### DATA ROWS
⟨
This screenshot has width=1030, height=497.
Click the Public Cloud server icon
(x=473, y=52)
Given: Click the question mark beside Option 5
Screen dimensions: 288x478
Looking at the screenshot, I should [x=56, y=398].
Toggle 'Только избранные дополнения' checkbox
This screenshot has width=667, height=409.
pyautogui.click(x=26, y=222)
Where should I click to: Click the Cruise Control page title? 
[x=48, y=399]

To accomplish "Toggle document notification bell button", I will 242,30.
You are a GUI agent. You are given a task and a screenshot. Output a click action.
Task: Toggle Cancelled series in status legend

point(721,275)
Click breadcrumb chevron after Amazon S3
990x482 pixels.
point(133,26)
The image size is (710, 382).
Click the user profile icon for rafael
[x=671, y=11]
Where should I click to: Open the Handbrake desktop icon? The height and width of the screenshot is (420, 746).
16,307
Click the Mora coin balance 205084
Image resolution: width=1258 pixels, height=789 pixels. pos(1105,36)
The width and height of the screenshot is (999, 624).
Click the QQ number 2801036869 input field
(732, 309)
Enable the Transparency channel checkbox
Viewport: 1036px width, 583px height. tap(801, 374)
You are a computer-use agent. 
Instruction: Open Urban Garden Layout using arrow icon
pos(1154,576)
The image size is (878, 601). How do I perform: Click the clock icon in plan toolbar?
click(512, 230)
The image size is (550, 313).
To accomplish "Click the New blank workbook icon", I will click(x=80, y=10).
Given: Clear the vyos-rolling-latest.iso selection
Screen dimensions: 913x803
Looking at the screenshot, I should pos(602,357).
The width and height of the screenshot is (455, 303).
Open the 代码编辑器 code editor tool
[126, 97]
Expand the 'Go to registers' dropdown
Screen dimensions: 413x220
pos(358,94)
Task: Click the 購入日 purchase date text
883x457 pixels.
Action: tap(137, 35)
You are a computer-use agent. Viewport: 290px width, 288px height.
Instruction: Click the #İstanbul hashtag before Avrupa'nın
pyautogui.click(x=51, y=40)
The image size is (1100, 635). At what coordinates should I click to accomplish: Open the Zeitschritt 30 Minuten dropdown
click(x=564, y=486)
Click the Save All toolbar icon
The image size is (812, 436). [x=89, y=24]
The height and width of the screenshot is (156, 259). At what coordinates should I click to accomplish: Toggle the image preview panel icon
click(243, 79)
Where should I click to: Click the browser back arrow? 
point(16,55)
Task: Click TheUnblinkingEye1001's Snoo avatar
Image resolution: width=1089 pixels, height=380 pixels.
⟩
### WORK TO COMPLETE
Please retype all of the data above, keeping every line exactly as it appears.

### SOLUTION FOR THIS TASK
This screenshot has width=1030, height=497.
Click the Public Cloud server icon
(x=473, y=52)
Given: Click the question mark beside Option 5
Screen dimensions: 288x478
Looking at the screenshot, I should [x=56, y=398].
Toggle 'Только избранные дополнения' checkbox
This screenshot has width=667, height=409.
pyautogui.click(x=26, y=222)
Where should I click to: Click the Cruise Control page title? 
[x=48, y=399]

To accomplish "Toggle document notification bell button", I will 242,30.
You are a GUI agent. You are given a task and a screenshot. Output a click action.
Task: Toggle Cancelled series in status legend

point(721,275)
Click breadcrumb chevron after Amazon S3
990x482 pixels.
point(133,26)
The image size is (710, 382).
Click the user profile icon for rafael
[x=671, y=11]
Where should I click to: Open the Handbrake desktop icon? The height and width of the screenshot is (420, 746).
16,307
Click the Mora coin balance 205084
Image resolution: width=1258 pixels, height=789 pixels. pos(1105,36)
The width and height of the screenshot is (999, 624).
Click the QQ number 2801036869 input field
(732, 309)
Enable the Transparency channel checkbox
Viewport: 1036px width, 583px height. tap(801, 374)
You are a computer-use agent. 
Instruction: Open Urban Garden Layout using arrow icon
pos(1154,576)
The image size is (878, 601). How do I perform: Click the clock icon in plan toolbar?
click(512, 230)
The image size is (550, 313).
To accomplish "Click the New blank workbook icon", I will click(x=80, y=10).
Given: Clear the vyos-rolling-latest.iso selection
Screen dimensions: 913x803
Looking at the screenshot, I should pos(602,357).
The width and height of the screenshot is (455, 303).
Open the 代码编辑器 code editor tool
[126, 97]
Expand the 'Go to registers' dropdown
Screen dimensions: 413x220
pos(358,94)
Task: Click the 購入日 purchase date text
883x457 pixels.
Action: tap(137, 35)
You are a computer-use agent. Viewport: 290px width, 288px height.
Instruction: Click the #İstanbul hashtag before Avrupa'nın
pyautogui.click(x=51, y=40)
The image size is (1100, 635). At what coordinates should I click to accomplish: Open the Zeitschritt 30 Minuten dropdown
click(x=564, y=486)
Click the Save All toolbar icon
The image size is (812, 436). [x=89, y=24]
The height and width of the screenshot is (156, 259). At what coordinates should I click to accomplish: Toggle the image preview panel icon
click(243, 79)
Where should I click to: Click the browser back arrow? 
point(16,55)
Task: Click TheUnblinkingEye1001's Snoo avatar
Image resolution: width=1089 pixels, height=380 pixels.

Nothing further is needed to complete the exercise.